** START Dataset content **

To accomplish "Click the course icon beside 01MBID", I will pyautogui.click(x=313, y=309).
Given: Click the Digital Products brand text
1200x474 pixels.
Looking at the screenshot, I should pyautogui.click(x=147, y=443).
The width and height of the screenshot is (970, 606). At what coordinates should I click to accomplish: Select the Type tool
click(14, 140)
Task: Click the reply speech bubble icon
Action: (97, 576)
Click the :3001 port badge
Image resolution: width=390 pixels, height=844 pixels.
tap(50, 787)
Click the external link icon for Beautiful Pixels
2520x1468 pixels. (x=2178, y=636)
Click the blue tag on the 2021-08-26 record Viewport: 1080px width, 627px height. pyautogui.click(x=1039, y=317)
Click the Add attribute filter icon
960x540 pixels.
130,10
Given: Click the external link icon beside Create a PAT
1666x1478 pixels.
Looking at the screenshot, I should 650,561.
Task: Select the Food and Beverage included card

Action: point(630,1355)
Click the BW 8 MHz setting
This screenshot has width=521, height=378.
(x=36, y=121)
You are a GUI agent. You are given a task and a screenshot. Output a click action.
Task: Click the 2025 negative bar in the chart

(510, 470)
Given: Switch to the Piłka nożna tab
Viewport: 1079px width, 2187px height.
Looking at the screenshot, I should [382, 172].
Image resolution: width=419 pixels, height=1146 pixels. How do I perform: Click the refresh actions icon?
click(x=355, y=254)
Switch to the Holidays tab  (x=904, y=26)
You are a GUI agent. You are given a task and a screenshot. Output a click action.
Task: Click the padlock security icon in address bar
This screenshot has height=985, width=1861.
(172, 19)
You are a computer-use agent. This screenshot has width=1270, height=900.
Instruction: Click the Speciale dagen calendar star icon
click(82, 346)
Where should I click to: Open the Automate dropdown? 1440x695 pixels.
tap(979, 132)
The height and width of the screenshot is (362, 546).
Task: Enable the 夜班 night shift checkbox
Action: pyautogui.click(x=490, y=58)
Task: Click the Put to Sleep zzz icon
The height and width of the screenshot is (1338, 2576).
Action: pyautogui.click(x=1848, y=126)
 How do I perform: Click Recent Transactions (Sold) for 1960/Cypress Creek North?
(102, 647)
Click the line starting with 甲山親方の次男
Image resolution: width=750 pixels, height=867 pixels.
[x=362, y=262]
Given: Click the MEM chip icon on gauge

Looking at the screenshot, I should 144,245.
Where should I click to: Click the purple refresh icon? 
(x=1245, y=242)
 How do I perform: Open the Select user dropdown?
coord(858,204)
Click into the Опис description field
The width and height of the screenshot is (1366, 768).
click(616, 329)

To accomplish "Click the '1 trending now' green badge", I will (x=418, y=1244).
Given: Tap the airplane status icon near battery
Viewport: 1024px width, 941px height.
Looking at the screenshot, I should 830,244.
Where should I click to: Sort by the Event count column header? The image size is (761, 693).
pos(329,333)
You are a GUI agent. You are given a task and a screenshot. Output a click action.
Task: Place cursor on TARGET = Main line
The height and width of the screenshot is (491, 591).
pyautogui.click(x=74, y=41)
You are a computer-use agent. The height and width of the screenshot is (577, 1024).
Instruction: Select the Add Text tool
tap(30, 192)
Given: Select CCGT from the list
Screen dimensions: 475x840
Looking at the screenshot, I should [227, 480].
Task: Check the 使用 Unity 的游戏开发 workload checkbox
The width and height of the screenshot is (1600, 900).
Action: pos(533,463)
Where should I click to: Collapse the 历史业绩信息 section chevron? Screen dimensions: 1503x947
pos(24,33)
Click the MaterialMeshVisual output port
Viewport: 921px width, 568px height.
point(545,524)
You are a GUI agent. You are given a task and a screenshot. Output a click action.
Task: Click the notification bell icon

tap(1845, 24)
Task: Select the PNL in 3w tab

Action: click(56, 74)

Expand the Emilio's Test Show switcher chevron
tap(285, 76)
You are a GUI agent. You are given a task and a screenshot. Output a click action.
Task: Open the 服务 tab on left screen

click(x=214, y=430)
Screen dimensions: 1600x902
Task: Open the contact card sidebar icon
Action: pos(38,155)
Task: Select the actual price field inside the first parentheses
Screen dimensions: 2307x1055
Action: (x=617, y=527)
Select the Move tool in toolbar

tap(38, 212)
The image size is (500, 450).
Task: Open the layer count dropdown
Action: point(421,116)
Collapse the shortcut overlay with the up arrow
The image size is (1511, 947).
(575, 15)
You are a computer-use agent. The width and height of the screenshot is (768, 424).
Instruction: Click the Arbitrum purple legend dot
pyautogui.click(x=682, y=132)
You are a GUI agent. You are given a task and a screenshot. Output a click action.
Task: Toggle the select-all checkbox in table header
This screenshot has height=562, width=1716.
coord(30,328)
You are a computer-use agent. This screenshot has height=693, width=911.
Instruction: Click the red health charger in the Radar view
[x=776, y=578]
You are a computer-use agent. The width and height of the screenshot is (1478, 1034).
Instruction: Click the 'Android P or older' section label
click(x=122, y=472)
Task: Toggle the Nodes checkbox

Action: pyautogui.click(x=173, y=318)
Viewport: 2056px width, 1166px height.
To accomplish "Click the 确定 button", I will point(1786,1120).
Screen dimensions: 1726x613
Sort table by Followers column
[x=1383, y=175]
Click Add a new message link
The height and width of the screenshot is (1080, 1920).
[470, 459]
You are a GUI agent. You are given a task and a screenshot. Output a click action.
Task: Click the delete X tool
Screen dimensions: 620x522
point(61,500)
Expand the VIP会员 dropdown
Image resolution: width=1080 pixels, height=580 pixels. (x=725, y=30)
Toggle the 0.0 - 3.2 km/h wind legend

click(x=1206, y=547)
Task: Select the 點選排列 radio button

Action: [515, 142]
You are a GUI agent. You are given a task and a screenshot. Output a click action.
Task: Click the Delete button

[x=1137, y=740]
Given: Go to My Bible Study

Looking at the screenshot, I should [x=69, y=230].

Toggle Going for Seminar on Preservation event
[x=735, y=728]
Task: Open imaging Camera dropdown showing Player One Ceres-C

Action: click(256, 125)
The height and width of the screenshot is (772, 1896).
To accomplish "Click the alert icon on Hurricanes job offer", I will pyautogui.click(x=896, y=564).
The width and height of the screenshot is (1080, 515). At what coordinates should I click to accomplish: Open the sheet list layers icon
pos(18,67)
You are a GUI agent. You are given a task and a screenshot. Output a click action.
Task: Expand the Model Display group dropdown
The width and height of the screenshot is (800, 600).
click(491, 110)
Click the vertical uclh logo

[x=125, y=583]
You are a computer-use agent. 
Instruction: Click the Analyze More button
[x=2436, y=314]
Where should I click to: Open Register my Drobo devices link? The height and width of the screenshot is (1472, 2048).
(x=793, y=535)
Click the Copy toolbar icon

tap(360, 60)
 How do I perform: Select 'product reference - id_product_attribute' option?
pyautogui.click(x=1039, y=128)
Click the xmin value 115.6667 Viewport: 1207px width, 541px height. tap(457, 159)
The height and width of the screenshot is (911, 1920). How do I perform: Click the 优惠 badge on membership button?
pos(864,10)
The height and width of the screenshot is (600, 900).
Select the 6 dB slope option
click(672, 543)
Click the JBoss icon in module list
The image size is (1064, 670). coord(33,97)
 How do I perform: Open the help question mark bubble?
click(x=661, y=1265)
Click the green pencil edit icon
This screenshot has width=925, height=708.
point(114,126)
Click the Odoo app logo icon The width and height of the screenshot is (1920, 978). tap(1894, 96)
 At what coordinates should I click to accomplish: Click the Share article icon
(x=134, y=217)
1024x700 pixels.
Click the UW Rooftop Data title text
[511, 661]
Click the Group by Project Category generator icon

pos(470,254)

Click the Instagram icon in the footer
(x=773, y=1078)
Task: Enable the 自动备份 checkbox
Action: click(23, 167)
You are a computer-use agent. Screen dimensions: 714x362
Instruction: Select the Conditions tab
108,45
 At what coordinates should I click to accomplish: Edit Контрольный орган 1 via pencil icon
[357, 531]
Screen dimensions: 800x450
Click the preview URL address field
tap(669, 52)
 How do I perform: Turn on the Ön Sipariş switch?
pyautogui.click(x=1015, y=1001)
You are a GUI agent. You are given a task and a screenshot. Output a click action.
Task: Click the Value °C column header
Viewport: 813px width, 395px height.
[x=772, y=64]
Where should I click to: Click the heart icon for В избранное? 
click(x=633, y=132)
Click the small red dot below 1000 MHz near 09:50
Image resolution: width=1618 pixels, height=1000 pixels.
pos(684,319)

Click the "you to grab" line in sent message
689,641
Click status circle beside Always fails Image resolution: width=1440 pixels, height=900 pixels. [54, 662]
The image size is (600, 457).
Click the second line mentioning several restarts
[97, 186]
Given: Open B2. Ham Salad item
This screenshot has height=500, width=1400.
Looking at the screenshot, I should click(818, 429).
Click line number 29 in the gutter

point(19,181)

** END Dataset content **

Exercise requirements
Starting at the row containing "Given: Click the external" and ending at the row containing "Action: pyautogui.click(x=490, y=58)", write those rows out again with "Holidays" swapped for "Vacations" and everything else left the same.

Result for this task
Given: Click the external link icon beside Create a PAT
1666x1478 pixels.
Looking at the screenshot, I should 650,561.
Task: Select the Food and Beverage included card

Action: point(630,1355)
Click the BW 8 MHz setting
This screenshot has width=521, height=378.
(x=36, y=121)
You are a GUI agent. You are given a task and a screenshot. Output a click action.
Task: Click the 2025 negative bar in the chart

(510, 470)
Given: Switch to the Piłka nożna tab
Viewport: 1079px width, 2187px height.
Looking at the screenshot, I should [382, 172].
Image resolution: width=419 pixels, height=1146 pixels. How do I perform: Click the refresh actions icon?
click(x=355, y=254)
Switch to the Vacations tab  (x=904, y=26)
You are a GUI agent. You are given a task and a screenshot. Output a click action.
Task: Click the padlock security icon in address bar
This screenshot has height=985, width=1861.
(172, 19)
You are a computer-use agent. This screenshot has width=1270, height=900.
Instruction: Click the Speciale dagen calendar star icon
click(82, 346)
Where should I click to: Open the Automate dropdown? 1440x695 pixels.
tap(979, 132)
The height and width of the screenshot is (362, 546).
Task: Enable the 夜班 night shift checkbox
Action: pyautogui.click(x=490, y=58)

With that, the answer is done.